The key to an effectively managed PBL begins with proper direction. Students need to be clear on what the EXACT goals and objectives are within the project. I usually give a detailed assignment sheet that lists every requirement and goal for the project. Additionally, a separate rubric for each checkpoint and/or culminating project should be given and discussed not only at the beginning, but throughout the project.
PBLs often involved group collaboration, so using a tool like Wikispaces, or Google Docs, or a general discussion forum, students are able to collaborate and communicate throughout the project. However, I’ve found from using these discussion mediums, that students do need to be monitored for inappropriate use of the technology. Spot checking discussions, and making them part of the PBL benchmarks ensures that students will have a better chance of staying on task.
Many of my classes have students producing a digital works for me as culminating projects, but right now, we aren’t sharing them in any way shape or form. I think I would like to utilize a tool like Moonk! to have my students publish their final works (even edit them a little bit), and have students share them through a class community like Ning. Both of these processes would need clear benchmarks identified at the beginning of the PBL and while the actual process is being completed. Possibly including some conflict avoidance ahead of time would be ideal as well since having students posting comments on others work can be a shaky line. Students need to make sure their comments are constructive and not critical.

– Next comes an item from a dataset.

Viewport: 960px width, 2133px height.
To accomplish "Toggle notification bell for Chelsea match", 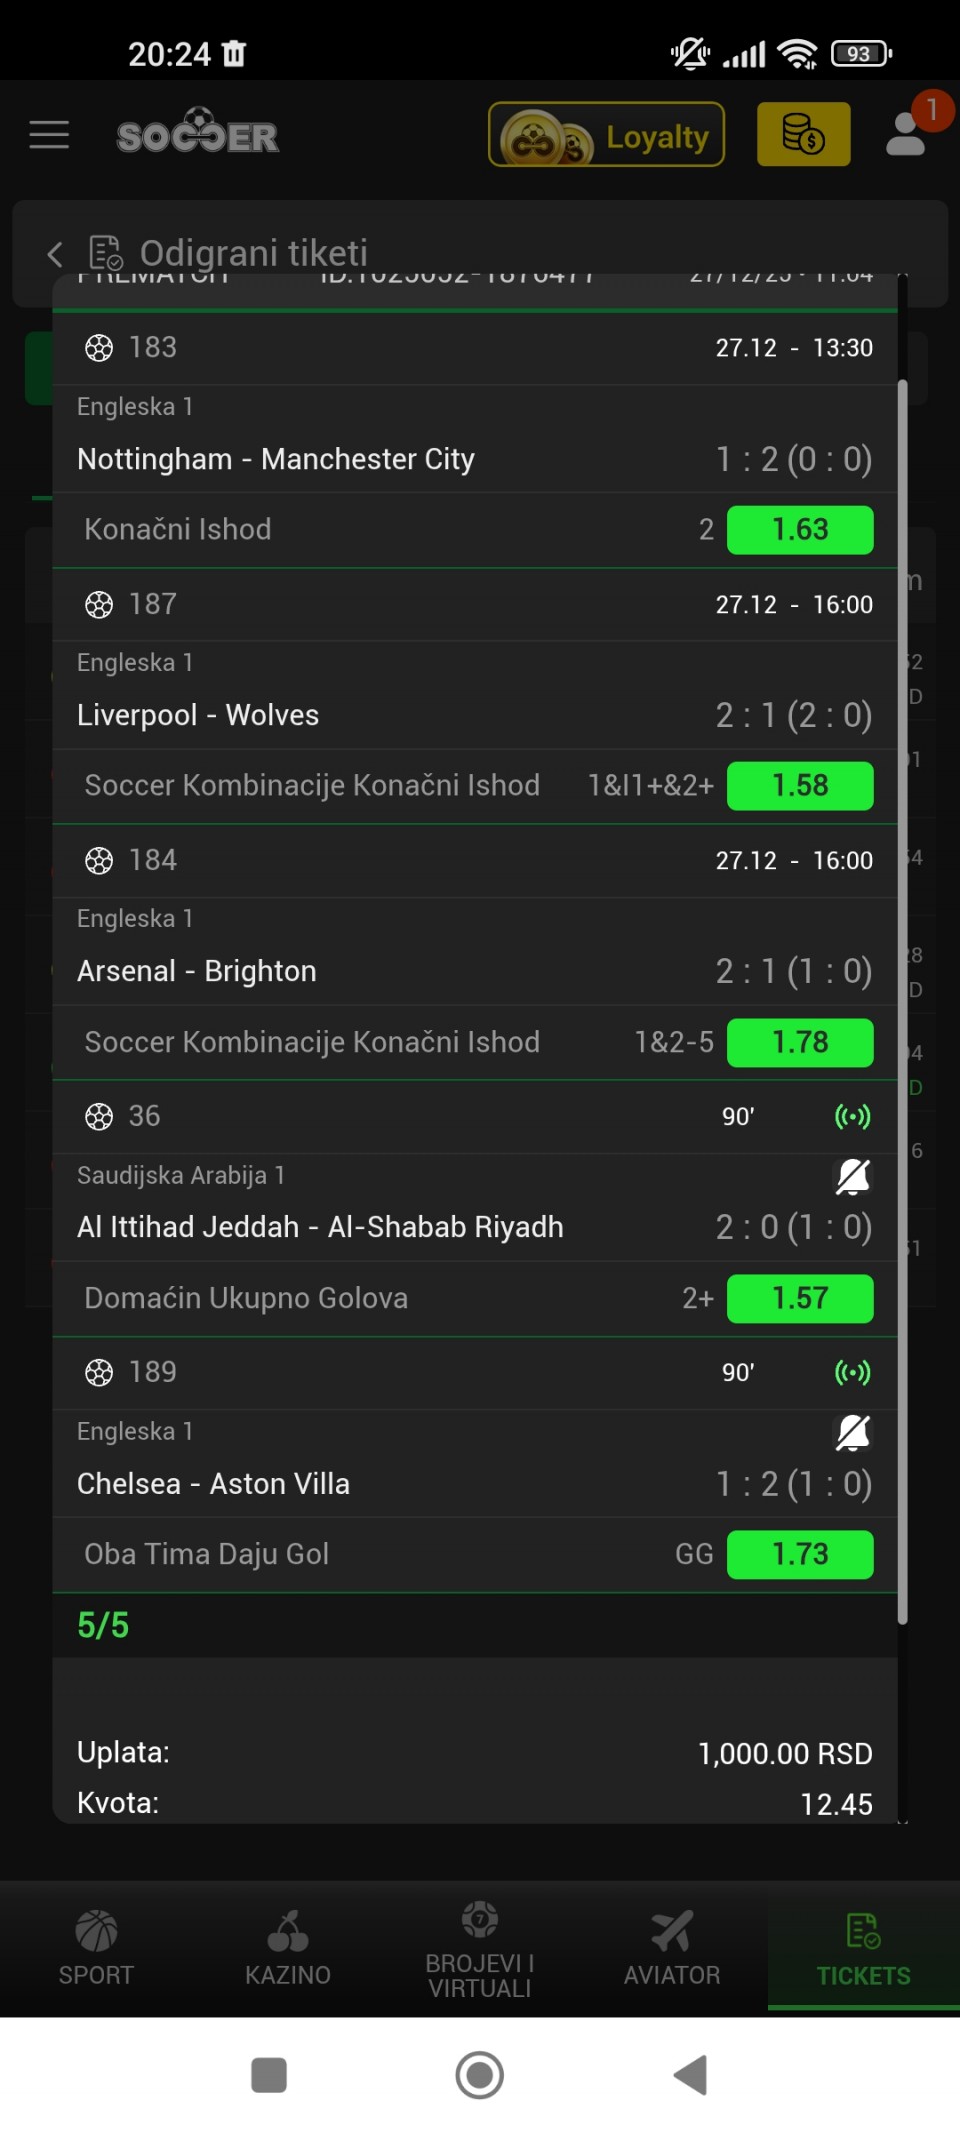I will coord(852,1433).
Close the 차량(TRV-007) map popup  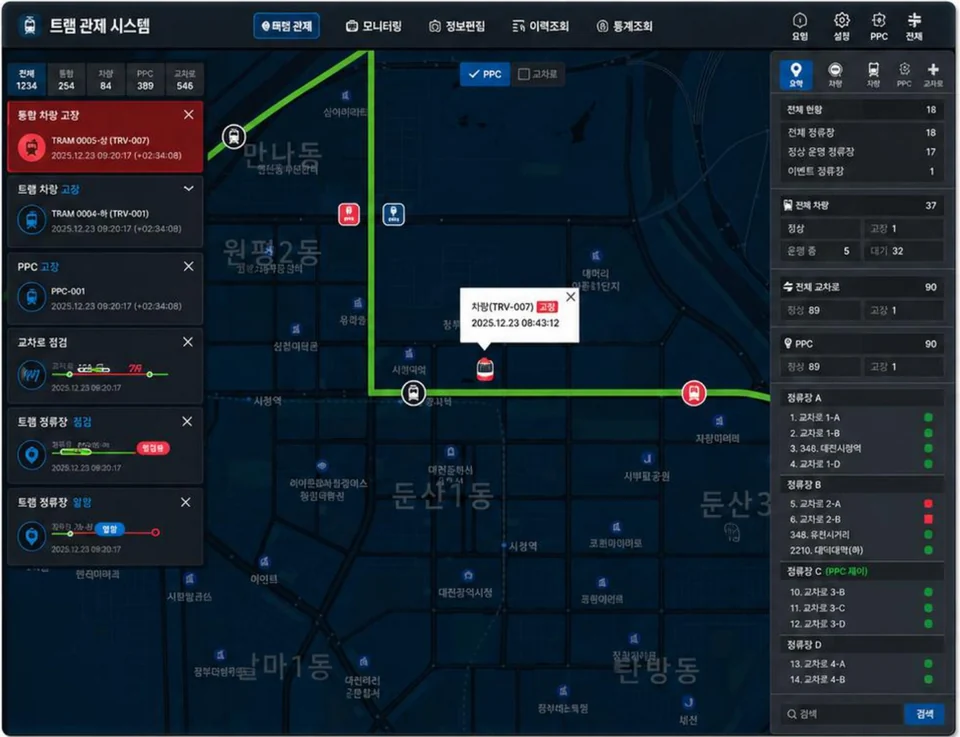click(571, 297)
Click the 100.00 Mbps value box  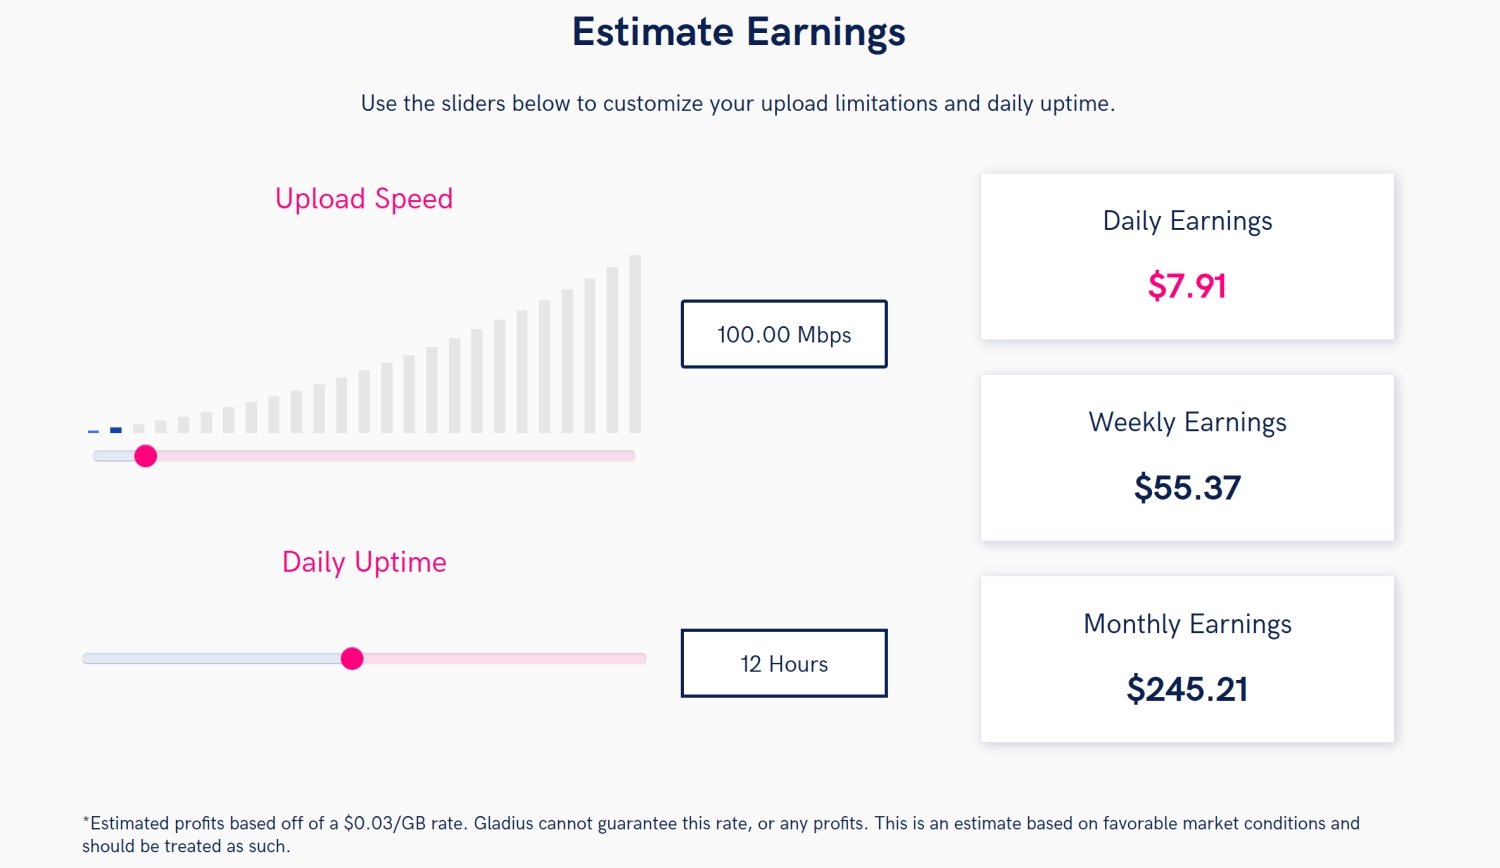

Aside from using communication and publishing tools for my class, the general overall management of the PBL can be very challenging. My problem areas lie in my ability (or lack there of) to continually ORIENT the students to the goals and objectives of the project. I do this at the beginning of a PBL, but rarely ever again. What happens is students become a bit disconnected from the objectives later in the project, and then they become a bit confused. In situations like these, I’m getting better at establishing “just-in-time” instruction to refresh important concepts, but I still think the confusion all together can be eliminated all together through proper orientation throughout the project.